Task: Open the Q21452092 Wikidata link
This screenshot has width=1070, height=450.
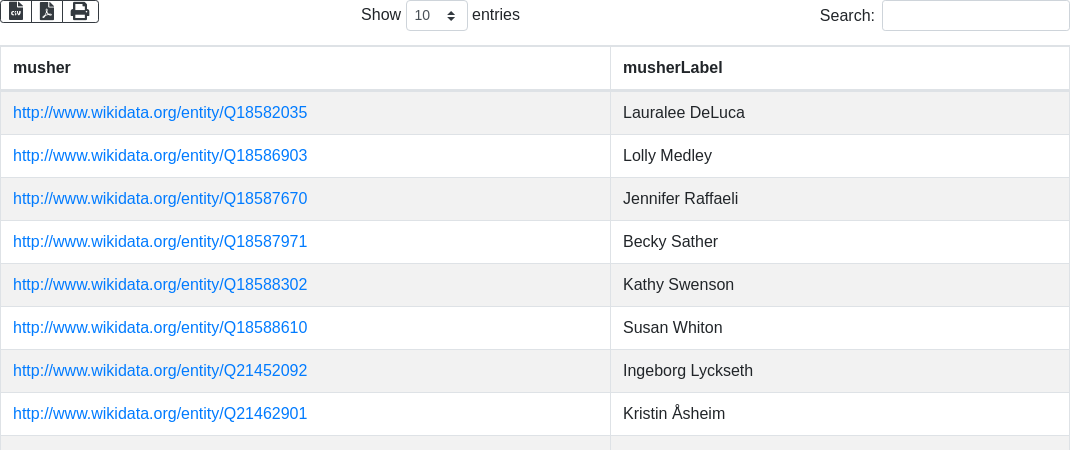Action: click(160, 371)
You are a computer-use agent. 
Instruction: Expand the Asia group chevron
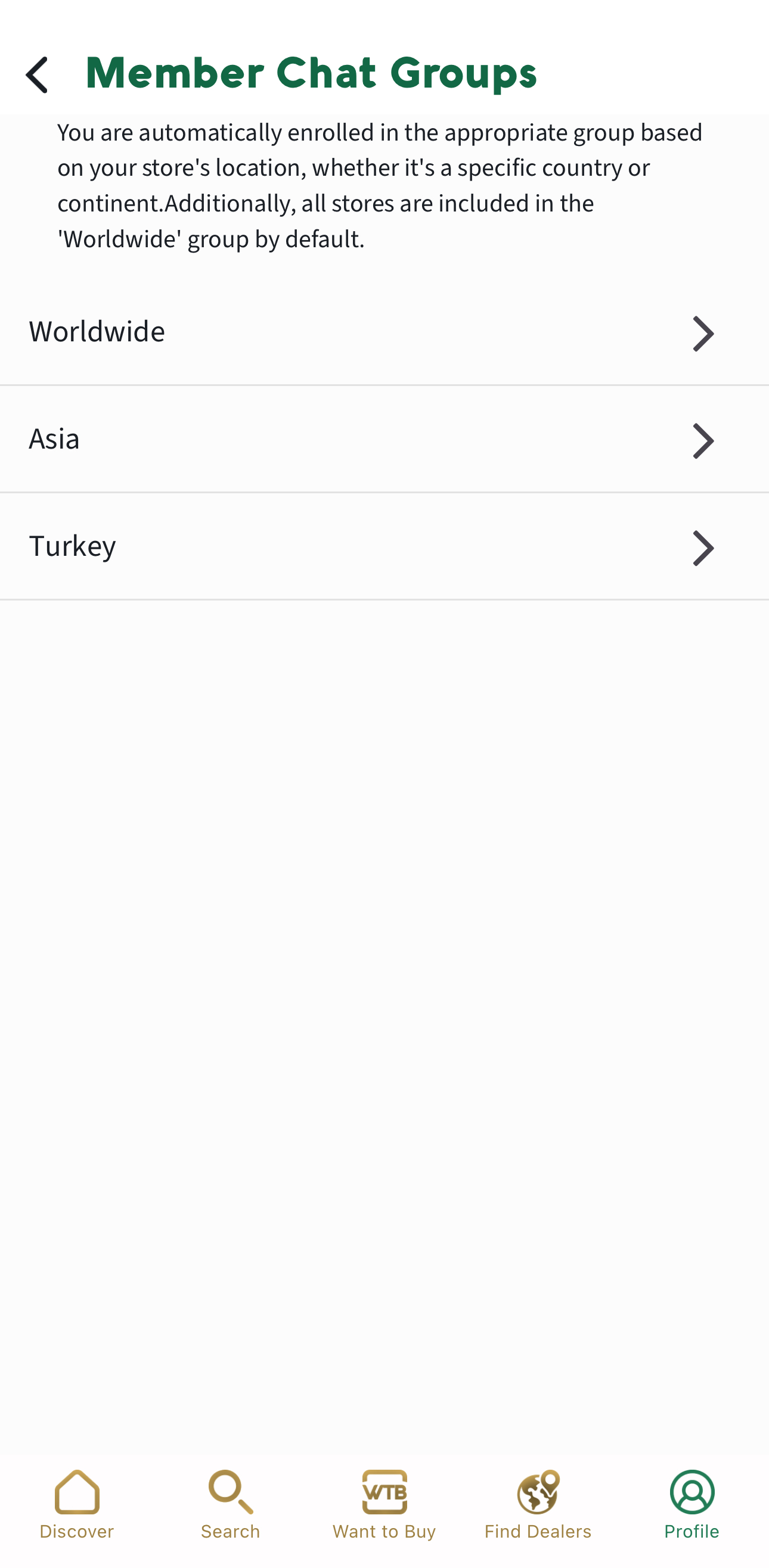point(703,441)
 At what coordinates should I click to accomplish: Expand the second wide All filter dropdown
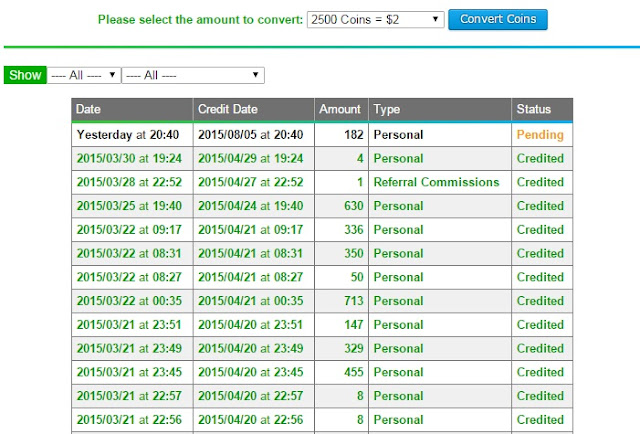point(193,75)
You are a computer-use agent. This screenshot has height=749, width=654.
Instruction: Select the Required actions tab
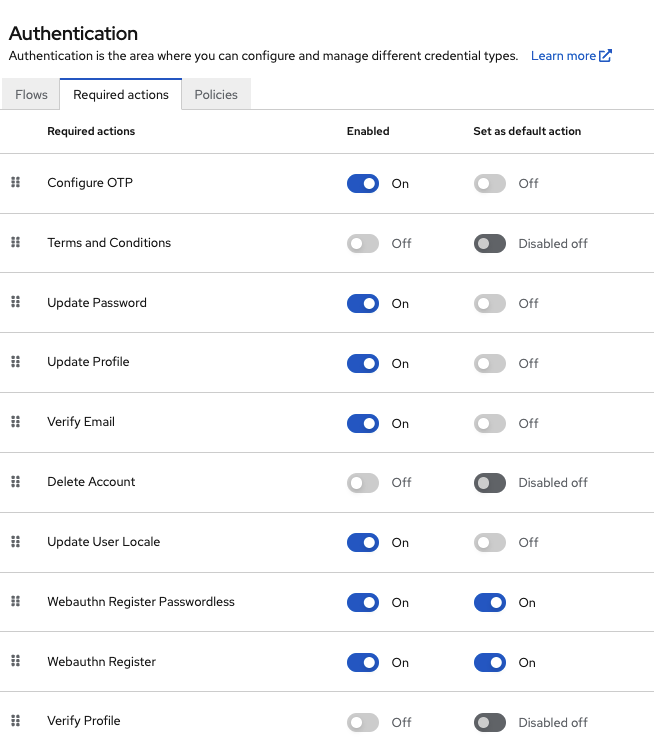pos(121,95)
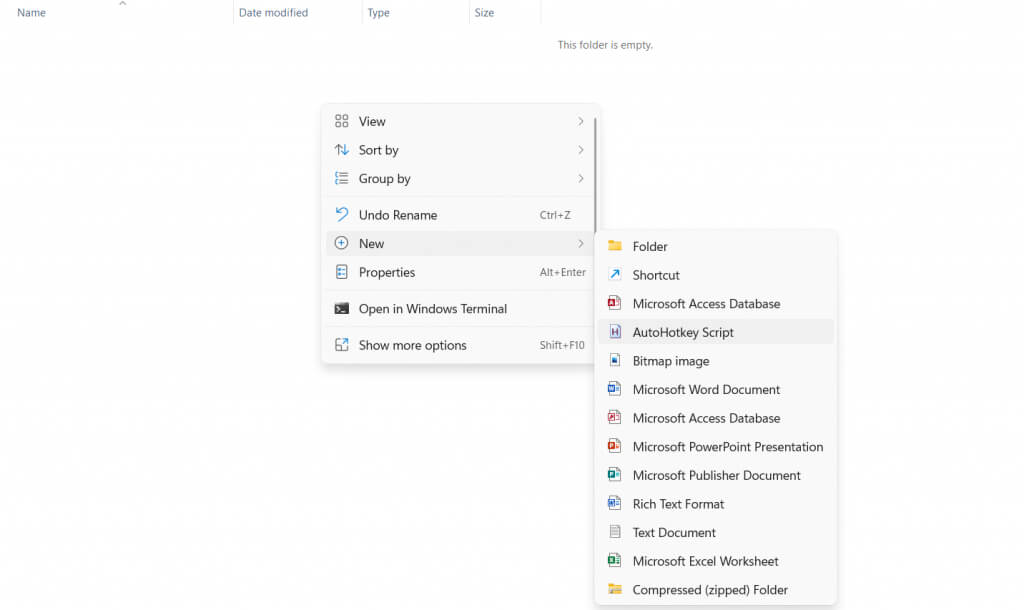Expand the View submenu arrow
The height and width of the screenshot is (610, 1024).
click(x=580, y=121)
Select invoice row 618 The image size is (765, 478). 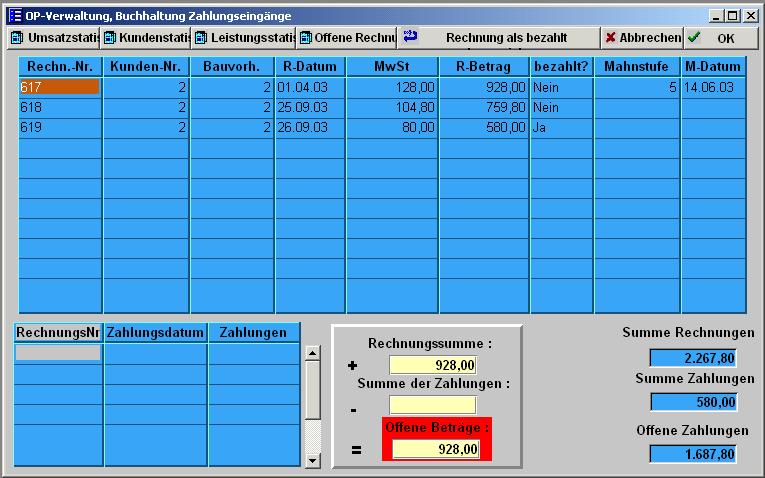pos(59,107)
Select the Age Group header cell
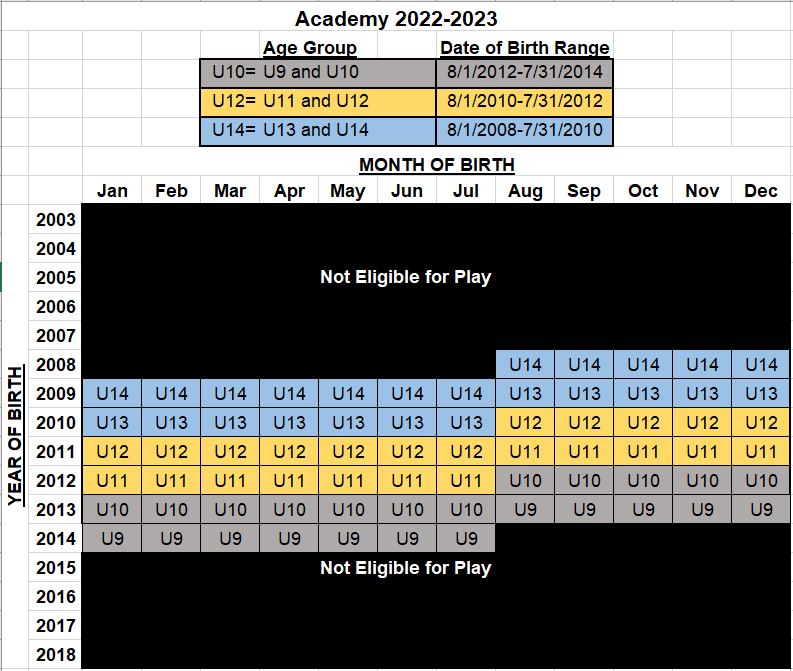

## Instructions to follow
Starting at the first line of the listing above, write out each line exactly and nothing else until you reach the line containing "You are a computer-use agent. This", which is included as well; omit all pictures.

## Your solution
Task: Open the Q21452092 Wikidata link
This screenshot has width=1070, height=450.
Action: click(160, 371)
You are a computer-use agent. 
Instruction: Expand the Asia group chevron
point(703,441)
 At what coordinates should I click to accomplish: Expand the second wide All filter dropdown
point(193,75)
You are a computer-use agent. This screenshot has height=749, width=654.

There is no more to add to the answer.